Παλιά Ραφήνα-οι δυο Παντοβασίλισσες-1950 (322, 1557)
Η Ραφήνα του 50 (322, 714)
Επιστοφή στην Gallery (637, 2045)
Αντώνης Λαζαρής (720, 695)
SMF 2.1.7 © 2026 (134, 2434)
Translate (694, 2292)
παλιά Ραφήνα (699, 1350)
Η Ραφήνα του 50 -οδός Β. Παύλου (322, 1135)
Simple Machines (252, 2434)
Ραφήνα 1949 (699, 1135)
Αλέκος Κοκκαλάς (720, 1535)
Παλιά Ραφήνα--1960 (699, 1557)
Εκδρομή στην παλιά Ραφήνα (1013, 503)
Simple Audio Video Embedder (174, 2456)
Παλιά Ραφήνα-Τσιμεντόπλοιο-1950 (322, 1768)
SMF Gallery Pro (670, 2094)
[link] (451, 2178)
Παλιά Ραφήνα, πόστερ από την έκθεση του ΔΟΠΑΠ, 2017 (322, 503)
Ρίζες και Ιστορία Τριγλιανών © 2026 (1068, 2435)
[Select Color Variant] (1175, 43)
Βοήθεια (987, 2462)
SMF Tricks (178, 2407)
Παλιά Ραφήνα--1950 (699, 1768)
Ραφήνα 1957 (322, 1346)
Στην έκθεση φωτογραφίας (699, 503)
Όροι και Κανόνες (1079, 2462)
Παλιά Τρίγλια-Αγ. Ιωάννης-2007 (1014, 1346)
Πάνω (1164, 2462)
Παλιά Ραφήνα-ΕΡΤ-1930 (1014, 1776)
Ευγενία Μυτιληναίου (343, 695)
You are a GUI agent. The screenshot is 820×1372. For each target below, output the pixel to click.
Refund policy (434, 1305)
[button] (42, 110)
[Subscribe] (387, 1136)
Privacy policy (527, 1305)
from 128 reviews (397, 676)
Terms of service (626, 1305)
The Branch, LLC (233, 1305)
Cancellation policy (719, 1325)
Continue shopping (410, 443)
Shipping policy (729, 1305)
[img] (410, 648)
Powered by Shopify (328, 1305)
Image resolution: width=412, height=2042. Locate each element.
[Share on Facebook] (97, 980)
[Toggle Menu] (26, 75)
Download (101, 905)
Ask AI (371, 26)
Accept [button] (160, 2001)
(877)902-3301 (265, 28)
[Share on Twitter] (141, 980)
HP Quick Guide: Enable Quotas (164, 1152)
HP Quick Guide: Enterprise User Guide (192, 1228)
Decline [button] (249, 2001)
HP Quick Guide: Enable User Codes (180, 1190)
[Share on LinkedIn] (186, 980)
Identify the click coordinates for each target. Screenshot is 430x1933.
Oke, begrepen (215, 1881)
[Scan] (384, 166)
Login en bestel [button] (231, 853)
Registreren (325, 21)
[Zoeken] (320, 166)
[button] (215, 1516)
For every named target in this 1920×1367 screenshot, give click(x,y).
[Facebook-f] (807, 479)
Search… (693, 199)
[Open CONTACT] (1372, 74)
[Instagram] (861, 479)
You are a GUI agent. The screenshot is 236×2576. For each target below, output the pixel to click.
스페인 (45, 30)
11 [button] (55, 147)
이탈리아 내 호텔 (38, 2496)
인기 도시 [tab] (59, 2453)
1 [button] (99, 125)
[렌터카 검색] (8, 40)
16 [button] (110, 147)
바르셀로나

EXERCISE PROMPT ::
Set down the lines above as they stand, starting with the first line and ending with the line that contains "SMF Tricks (178, 2407)".

TASK RESULT ::
Παλιά Ραφήνα-οι δυο Παντοβασίλισσες-1950 (322, 1557)
Η Ραφήνα του 50 (322, 714)
Επιστοφή στην Gallery (637, 2045)
Αντώνης Λαζαρής (720, 695)
SMF 2.1.7 © 2026 (134, 2434)
Translate (694, 2292)
παλιά Ραφήνα (699, 1350)
Η Ραφήνα του 50 -οδός Β. Παύλου (322, 1135)
Simple Machines (252, 2434)
Ραφήνα 1949 (699, 1135)
Αλέκος Κοκκαλάς (720, 1535)
Παλιά Ραφήνα--1960 (699, 1557)
Εκδρομή στην παλιά Ραφήνα (1013, 503)
Simple Audio Video Embedder (174, 2456)
Παλιά Ραφήνα-Τσιμεντόπλοιο-1950 (322, 1768)
SMF Gallery Pro (670, 2094)
[link] (451, 2178)
Παλιά Ραφήνα, πόστερ από την έκθεση του ΔΟΠΑΠ, 2017 (322, 503)
Ρίζες και Ιστορία Τριγλιανών © 2026 (1068, 2435)
[Select Color Variant] (1175, 43)
Βοήθεια (987, 2462)
SMF Tricks (178, 2407)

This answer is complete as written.